### EXERCISE INPUT
|---|
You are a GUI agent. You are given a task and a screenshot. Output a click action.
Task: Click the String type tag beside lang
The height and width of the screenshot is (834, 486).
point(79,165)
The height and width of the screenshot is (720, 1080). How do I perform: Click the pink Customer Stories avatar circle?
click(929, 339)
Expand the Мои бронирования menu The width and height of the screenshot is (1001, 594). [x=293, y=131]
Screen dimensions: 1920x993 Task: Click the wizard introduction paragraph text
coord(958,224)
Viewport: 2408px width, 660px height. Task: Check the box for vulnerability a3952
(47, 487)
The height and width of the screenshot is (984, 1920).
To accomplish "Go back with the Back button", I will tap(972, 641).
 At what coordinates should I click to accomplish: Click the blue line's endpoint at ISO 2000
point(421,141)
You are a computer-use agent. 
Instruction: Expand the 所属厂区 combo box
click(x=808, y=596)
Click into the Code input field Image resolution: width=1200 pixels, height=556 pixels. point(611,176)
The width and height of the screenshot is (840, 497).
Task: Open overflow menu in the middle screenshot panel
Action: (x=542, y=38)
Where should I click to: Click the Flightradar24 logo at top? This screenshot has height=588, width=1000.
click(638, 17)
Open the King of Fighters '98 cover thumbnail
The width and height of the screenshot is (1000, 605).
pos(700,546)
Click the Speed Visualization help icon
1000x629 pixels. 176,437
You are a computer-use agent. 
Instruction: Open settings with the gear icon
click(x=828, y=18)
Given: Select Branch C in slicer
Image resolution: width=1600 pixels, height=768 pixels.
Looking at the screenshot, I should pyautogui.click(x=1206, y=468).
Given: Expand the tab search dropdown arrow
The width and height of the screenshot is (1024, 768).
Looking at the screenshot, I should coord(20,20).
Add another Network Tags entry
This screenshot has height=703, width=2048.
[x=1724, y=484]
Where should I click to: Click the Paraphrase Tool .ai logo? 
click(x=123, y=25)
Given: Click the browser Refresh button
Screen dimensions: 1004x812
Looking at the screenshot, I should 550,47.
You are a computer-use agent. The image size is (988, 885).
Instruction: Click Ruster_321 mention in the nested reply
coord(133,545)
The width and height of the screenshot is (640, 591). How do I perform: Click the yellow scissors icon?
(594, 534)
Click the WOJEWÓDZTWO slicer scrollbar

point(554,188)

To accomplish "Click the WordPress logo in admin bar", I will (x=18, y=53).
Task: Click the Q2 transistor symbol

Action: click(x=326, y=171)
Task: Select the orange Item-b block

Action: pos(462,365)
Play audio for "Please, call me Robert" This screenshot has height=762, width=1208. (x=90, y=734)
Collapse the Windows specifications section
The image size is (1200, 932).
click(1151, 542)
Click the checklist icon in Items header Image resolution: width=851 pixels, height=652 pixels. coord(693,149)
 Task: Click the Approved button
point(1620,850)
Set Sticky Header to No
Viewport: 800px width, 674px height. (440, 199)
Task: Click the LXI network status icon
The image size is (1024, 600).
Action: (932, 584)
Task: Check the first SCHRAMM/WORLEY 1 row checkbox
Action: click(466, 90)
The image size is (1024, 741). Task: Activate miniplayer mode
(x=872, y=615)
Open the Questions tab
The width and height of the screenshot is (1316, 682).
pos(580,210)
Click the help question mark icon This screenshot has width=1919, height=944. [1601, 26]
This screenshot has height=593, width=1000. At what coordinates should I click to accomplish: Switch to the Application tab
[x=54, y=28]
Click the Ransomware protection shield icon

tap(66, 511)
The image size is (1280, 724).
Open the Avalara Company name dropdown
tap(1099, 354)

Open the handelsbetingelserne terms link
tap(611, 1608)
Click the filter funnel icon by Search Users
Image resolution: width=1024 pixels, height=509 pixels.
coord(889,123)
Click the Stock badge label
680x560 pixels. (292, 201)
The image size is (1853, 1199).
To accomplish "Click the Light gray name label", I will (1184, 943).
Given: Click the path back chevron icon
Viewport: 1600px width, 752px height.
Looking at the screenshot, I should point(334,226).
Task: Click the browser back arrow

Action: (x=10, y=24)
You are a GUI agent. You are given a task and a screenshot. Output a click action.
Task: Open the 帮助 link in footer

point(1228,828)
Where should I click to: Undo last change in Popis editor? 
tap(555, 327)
|---|
### EXERCISE
Pull every line containing "will" out of the material and copy it.

### RESPONSE BOX
To accomplish "Go back with the Back button", I will tap(972, 641).
To accomplish "Click the WordPress logo in admin bar", I will (x=18, y=53).
To accomplish "Click the Light gray name label", I will (1184, 943).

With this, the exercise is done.